▸ **REQUIRED WORK**
Retype the records exactly, including every line.

Saved data entries
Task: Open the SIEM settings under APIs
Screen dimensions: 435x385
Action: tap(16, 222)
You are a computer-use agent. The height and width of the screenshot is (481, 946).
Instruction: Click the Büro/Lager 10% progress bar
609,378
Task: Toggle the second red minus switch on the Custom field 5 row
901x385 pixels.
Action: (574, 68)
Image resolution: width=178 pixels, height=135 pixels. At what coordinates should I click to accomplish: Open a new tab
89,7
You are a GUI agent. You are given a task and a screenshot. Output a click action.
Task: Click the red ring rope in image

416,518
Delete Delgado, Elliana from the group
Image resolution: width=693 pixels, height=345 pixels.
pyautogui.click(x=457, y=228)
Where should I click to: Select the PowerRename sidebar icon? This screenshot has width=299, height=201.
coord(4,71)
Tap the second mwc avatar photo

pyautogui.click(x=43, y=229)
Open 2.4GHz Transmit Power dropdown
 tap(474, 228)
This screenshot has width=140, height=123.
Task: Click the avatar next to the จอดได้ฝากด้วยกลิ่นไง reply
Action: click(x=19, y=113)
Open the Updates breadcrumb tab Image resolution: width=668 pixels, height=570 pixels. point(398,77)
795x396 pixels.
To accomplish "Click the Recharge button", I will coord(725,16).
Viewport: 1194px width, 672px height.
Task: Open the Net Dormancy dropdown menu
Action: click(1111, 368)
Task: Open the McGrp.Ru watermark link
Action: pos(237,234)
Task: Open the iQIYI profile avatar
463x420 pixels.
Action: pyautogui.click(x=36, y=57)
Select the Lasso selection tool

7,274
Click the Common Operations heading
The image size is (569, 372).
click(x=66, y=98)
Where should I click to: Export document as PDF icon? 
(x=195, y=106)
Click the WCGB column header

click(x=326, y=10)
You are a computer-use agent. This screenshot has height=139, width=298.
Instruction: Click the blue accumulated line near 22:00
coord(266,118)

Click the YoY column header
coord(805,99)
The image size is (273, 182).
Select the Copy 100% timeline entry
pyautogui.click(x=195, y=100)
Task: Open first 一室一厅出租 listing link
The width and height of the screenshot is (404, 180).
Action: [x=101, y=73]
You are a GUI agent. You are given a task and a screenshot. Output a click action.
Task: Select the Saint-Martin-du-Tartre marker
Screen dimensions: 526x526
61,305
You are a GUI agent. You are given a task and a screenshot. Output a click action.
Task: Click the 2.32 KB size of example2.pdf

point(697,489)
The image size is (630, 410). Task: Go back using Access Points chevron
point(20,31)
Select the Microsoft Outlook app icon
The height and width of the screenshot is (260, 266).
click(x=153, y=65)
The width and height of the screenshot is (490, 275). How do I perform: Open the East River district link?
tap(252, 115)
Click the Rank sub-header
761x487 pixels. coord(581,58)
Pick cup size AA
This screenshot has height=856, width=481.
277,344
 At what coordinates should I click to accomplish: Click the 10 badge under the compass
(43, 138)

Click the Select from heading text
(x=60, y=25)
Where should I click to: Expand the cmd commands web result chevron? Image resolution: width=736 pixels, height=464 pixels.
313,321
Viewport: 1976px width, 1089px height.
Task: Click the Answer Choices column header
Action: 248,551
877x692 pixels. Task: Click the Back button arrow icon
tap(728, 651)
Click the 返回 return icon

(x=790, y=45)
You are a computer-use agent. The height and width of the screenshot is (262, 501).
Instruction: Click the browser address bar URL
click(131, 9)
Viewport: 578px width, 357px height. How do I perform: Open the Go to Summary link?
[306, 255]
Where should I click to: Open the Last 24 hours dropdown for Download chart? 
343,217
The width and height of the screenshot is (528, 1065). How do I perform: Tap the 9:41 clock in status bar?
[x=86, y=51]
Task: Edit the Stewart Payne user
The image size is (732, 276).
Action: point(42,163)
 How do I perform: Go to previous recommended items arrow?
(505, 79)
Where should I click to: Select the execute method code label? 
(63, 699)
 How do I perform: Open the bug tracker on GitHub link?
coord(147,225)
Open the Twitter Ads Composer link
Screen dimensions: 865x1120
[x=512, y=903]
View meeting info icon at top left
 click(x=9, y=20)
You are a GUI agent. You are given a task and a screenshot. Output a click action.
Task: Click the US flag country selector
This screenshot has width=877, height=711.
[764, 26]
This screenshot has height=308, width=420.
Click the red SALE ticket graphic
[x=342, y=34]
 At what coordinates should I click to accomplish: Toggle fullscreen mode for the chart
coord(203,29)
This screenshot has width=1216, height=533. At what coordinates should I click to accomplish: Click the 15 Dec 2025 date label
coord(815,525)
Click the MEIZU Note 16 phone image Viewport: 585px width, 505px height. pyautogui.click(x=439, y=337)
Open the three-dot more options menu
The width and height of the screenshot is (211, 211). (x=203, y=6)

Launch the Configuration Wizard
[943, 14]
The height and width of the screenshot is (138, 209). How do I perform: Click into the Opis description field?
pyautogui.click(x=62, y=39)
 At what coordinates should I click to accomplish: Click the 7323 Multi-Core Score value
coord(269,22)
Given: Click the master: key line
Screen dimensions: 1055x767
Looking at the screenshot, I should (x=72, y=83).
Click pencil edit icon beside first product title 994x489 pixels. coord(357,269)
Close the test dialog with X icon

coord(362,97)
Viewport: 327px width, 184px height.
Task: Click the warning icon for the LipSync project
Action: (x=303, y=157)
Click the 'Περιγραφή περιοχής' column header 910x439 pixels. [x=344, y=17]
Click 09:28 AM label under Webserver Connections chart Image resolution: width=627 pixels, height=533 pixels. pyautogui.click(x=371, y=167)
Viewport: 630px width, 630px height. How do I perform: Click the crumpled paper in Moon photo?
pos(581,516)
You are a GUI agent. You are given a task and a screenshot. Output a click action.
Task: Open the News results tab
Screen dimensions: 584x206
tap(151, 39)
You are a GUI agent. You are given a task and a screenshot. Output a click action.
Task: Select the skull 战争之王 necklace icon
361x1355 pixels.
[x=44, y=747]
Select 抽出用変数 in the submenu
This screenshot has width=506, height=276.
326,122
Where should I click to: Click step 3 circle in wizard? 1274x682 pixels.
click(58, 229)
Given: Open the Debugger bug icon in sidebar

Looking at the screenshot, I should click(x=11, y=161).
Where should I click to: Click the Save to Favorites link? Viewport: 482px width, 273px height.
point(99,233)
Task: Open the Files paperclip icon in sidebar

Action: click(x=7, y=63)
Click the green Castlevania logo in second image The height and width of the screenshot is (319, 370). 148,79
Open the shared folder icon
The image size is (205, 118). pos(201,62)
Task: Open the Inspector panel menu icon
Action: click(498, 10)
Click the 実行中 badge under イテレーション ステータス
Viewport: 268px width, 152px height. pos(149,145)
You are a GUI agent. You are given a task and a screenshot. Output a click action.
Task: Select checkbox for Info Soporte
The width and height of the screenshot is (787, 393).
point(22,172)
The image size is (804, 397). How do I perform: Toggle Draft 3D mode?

▸ **SOLUTION FOR THIS EXERCISE**
Task: Open the SIEM settings under APIs
Screen dimensions: 435x385
Action: tap(16, 222)
You are a computer-use agent. The height and width of the screenshot is (481, 946).
Instruction: Click the Büro/Lager 10% progress bar
609,378
Task: Toggle the second red minus switch on the Custom field 5 row
901x385 pixels.
Action: (574, 68)
Image resolution: width=178 pixels, height=135 pixels. At what coordinates should I click to accomplish: Open a new tab
89,7
You are a GUI agent. You are given a task and a screenshot. Output a click action.
Task: Click the red ring rope in image

416,518
Delete Delgado, Elliana from the group
Image resolution: width=693 pixels, height=345 pixels.
pyautogui.click(x=457, y=228)
Where should I click to: Select the PowerRename sidebar icon? This screenshot has width=299, height=201.
coord(4,71)
Tap the second mwc avatar photo

pyautogui.click(x=43, y=229)
Open 2.4GHz Transmit Power dropdown
 tap(474, 228)
This screenshot has width=140, height=123.
Task: Click the avatar next to the จอดได้ฝากด้วยกลิ่นไง reply
Action: click(x=19, y=113)
Open the Updates breadcrumb tab Image resolution: width=668 pixels, height=570 pixels. point(398,77)
795x396 pixels.
To accomplish "Click the Recharge button", I will coord(725,16).
Viewport: 1194px width, 672px height.
Task: Open the Net Dormancy dropdown menu
Action: click(1111, 368)
Task: Open the McGrp.Ru watermark link
Action: pos(237,234)
Task: Open the iQIYI profile avatar
463x420 pixels.
Action: pyautogui.click(x=36, y=57)
Select the Lasso selection tool

7,274
Click the Common Operations heading
The image size is (569, 372).
click(x=66, y=98)
Where should I click to: Export document as PDF icon? 
(x=195, y=106)
Click the WCGB column header

click(x=326, y=10)
You are a computer-use agent. This screenshot has height=139, width=298.
Instruction: Click the blue accumulated line near 22:00
coord(266,118)

Click the YoY column header
coord(805,99)
The image size is (273, 182).
Select the Copy 100% timeline entry
pyautogui.click(x=195, y=100)
Task: Open first 一室一厅出租 listing link
The width and height of the screenshot is (404, 180).
Action: [x=101, y=73]
You are a GUI agent. You are given a task and a screenshot. Output a click action.
Task: Select the Saint-Martin-du-Tartre marker
Screen dimensions: 526x526
61,305
You are a GUI agent. You are given a task and a screenshot. Output a click action.
Task: Click the 2.32 KB size of example2.pdf

point(697,489)
The image size is (630, 410). Task: Go back using Access Points chevron
point(20,31)
Select the Microsoft Outlook app icon
The height and width of the screenshot is (260, 266).
click(x=153, y=65)
The width and height of the screenshot is (490, 275). How do I perform: Open the East River district link?
tap(252, 115)
Click the Rank sub-header
761x487 pixels. coord(581,58)
Pick cup size AA
This screenshot has height=856, width=481.
277,344
 At what coordinates should I click to accomplish: Click the 10 badge under the compass
(43, 138)

Click the Select from heading text
(x=60, y=25)
Where should I click to: Expand the cmd commands web result chevron? Image resolution: width=736 pixels, height=464 pixels.
313,321
Viewport: 1976px width, 1089px height.
Task: Click the Answer Choices column header
Action: 248,551
877x692 pixels. Task: Click the Back button arrow icon
tap(728, 651)
Click the 返回 return icon

(x=790, y=45)
You are a computer-use agent. The height and width of the screenshot is (262, 501).
Instruction: Click the browser address bar URL
click(131, 9)
Viewport: 578px width, 357px height. How do I perform: Open the Go to Summary link?
[306, 255]
Where should I click to: Open the Last 24 hours dropdown for Download chart? 
343,217
The width and height of the screenshot is (528, 1065). How do I perform: Tap the 9:41 clock in status bar?
[x=86, y=51]
Task: Edit the Stewart Payne user
The image size is (732, 276).
Action: point(42,163)
 How do I perform: Go to previous recommended items arrow?
(505, 79)
Where should I click to: Select the execute method code label? 
(63, 699)
 How do I perform: Open the bug tracker on GitHub link?
coord(147,225)
Open the Twitter Ads Composer link
Screen dimensions: 865x1120
[x=512, y=903]
View meeting info icon at top left
 click(x=9, y=20)
You are a GUI agent. You are given a task and a screenshot. Output a click action.
Task: Click the US flag country selector
This screenshot has width=877, height=711.
[764, 26]
This screenshot has height=308, width=420.
Click the red SALE ticket graphic
[x=342, y=34]
 At what coordinates should I click to accomplish: Toggle fullscreen mode for the chart
coord(203,29)
This screenshot has width=1216, height=533. At what coordinates should I click to accomplish: Click the 15 Dec 2025 date label
coord(815,525)
Click the MEIZU Note 16 phone image Viewport: 585px width, 505px height. pyautogui.click(x=439, y=337)
Open the three-dot more options menu
The width and height of the screenshot is (211, 211). (x=203, y=6)

Launch the Configuration Wizard
[943, 14]
The height and width of the screenshot is (138, 209). How do I perform: Click into the Opis description field?
pyautogui.click(x=62, y=39)
 At what coordinates should I click to accomplish: Click the 7323 Multi-Core Score value
coord(269,22)
Given: Click the master: key line
Screen dimensions: 1055x767
Looking at the screenshot, I should (x=72, y=83).
Click pencil edit icon beside first product title 994x489 pixels. coord(357,269)
Close the test dialog with X icon

coord(362,97)
Viewport: 327px width, 184px height.
Task: Click the warning icon for the LipSync project
Action: (x=303, y=157)
Click the 'Περιγραφή περιοχής' column header 910x439 pixels. [x=344, y=17]
Click 09:28 AM label under Webserver Connections chart Image resolution: width=627 pixels, height=533 pixels. pyautogui.click(x=371, y=167)
Viewport: 630px width, 630px height. How do I perform: Click the crumpled paper in Moon photo?
pos(581,516)
You are a GUI agent. You are given a task and a screenshot. Output a click action.
Task: Open the News results tab
Screen dimensions: 584x206
tap(151, 39)
You are a GUI agent. You are given a task and a screenshot. Output a click action.
Task: Select the skull 战争之王 necklace icon
361x1355 pixels.
[x=44, y=747]
Select 抽出用変数 in the submenu
This screenshot has width=506, height=276.
326,122
Where should I click to: Click step 3 circle in wizard? 1274x682 pixels.
click(58, 229)
Given: Open the Debugger bug icon in sidebar

Looking at the screenshot, I should click(x=11, y=161).
Where should I click to: Click the Save to Favorites link? Viewport: 482px width, 273px height.
point(99,233)
Task: Open the Files paperclip icon in sidebar

Action: click(x=7, y=63)
Click the green Castlevania logo in second image The height and width of the screenshot is (319, 370). 148,79
Open the shared folder icon
The image size is (205, 118). pos(201,62)
Task: Open the Inspector panel menu icon
Action: click(498, 10)
Click the 実行中 badge under イテレーション ステータス
Viewport: 268px width, 152px height. pos(149,145)
You are a GUI agent. You are given a task and a screenshot. Output a click action.
Task: Select checkbox for Info Soporte
The width and height of the screenshot is (787, 393).
point(22,172)
The image size is (804, 397). How do I perform: Toggle Draft 3D mode?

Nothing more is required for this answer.